● Problem details: Which lines below contain the word "will"? Pull out each of them.

● Data to process:
———
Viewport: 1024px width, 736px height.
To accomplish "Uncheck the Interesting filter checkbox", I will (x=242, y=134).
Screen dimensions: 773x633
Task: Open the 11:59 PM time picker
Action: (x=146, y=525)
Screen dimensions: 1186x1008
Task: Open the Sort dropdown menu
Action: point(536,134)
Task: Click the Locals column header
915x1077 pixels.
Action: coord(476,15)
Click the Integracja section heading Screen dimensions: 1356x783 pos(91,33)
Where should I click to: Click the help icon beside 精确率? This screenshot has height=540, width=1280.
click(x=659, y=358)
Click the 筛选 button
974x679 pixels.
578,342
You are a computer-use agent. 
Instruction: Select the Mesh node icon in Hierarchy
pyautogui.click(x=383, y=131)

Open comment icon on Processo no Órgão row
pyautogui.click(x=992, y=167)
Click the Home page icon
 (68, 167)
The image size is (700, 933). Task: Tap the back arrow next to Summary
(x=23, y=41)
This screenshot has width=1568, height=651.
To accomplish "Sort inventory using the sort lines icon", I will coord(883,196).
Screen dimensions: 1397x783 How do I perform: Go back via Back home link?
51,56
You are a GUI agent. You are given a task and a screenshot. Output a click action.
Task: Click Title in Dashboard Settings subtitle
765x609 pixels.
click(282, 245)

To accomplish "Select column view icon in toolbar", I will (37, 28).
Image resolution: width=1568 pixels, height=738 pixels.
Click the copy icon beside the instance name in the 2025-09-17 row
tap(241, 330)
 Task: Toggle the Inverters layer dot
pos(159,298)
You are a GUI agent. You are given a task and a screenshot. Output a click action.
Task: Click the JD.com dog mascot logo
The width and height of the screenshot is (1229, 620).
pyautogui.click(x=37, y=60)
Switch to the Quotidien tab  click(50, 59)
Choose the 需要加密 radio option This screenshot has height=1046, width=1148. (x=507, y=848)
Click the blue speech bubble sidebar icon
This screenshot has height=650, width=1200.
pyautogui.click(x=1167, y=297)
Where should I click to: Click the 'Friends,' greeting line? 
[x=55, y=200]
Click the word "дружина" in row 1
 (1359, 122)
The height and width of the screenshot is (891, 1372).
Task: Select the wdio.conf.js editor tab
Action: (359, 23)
———
● Task response:
To accomplish "Uncheck the Interesting filter checkbox", I will (x=242, y=134).
To accomplish "Sort inventory using the sort lines icon", I will coord(883,196).
To accomplish "Select column view icon in toolbar", I will (37, 28).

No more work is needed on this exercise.